Consignes de l'exercice:
[a] Recopiez le passage du texte sur l'icône qui commence aux mots « Une précision encore, avant » et s'achève après « ou de contact[4]. », en substituant « vitraux » à « fresques ».
[b] Répondez à ces questions d'après le texte sur l'icône :
(i) Que signifie le mot « icône » en grec ?
(ii) En général, à quoi les pigments ont-ils été incorporés ?
(iii) À partir de quel siècle la peinture à l'huile est-elle apparue en Occident ?

Texte source:
++++++++
Une précision encore, avant d’entrer dans le vif du sujet. Bien que le mot « icône », en grec, signifie tout simplement « image » et puisse donc s’appliquer non seulement aux fresques, aux mosaïques, aux peintures murales, aux miniatures et aux étoffes brodées, mais aussi aux sculptures et aux objets d’orfèvrerie, nous n’envisagerons l’icône que dans son sens le plus spécifique et d’ailleurs le plus courant[3], à savoir, les icônes peintes sur bois, de petit ou de moyen format, que j’appellerai icônes de proximité ou de contact[4].
L’ICÔNE EST UNE ŒUVRE PICTURALE
D’abord, venons à la première évidence à propos de l’icône : c’est une peinture comme une autre. Il s’agit de peindre et, donc, de représenter, de figurer, de fixer formellement une réalité visible sur un support cadré et cela au moyen d’un dessin et de couleurs appliquées. Cela exige un vrai talent manuel mettant en œuvre des techniques, des instruments et des véhicules de la couleur. En général, et au fil des siècles, les pigments ont été incorporés à l’encaustique, de la cire d’abeille en l’occurrence, ou à du jaune d’œuf (à la tempéra). Les icônes en sont restées là. A partir du XVe siècle, en Occident, la peinture à l’huile est apparue, qui a progressivement remplacé la tempéra. Puis il y a eu d’autres supports des couleurs qui ont diversifié les espèces de peintures. Quoi qu’il en soit de ces divers aspects chimico-physiques, l’icône ou le tableau achevé apparaît comme une composition représentative d’un réel cadré, qui conjoint dessin et couleur et fixe de manière durable une image claire et, dans le cas de la peinture figurative, une ressemblance lumineuse. C’est ainsi une portion définie du monde qui est proposée à la contemplation. Voilà, en termes généraux et sommaires, les modalités de la mise en œuvre des images peintes.
++++++++
Enregistrements de données:

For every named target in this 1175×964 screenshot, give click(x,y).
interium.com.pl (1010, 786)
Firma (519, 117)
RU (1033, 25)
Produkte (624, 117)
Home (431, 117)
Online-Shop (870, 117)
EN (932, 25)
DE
++++++++
Réponses fournies:
[a]
Une précision encore, avant d’entrer dans le vif du sujet. Bien que le mot « icône », en grec, signifie tout simplement « image » et puisse donc s’appliquer non seulement aux vitraux, aux mosaïques, aux peintures murales, aux miniatures et aux étoffes brodées, mais aussi aux sculptures et aux objets d’orfèvrerie, nous n’envisagerons l’icône que dans son sens le plus spécifique et d’ailleurs le plus courant[3], à savoir, les icônes peintes sur bois, de petit ou de moyen format, que j’appellerai icônes de proximité ou de contact[4].

[b]
(i) « Image ».
(ii) À l'encaustique (de la cire d'abeille) ou à du jaune d'œuf (à la tempéra).
(iii) À partir du XVe siècle.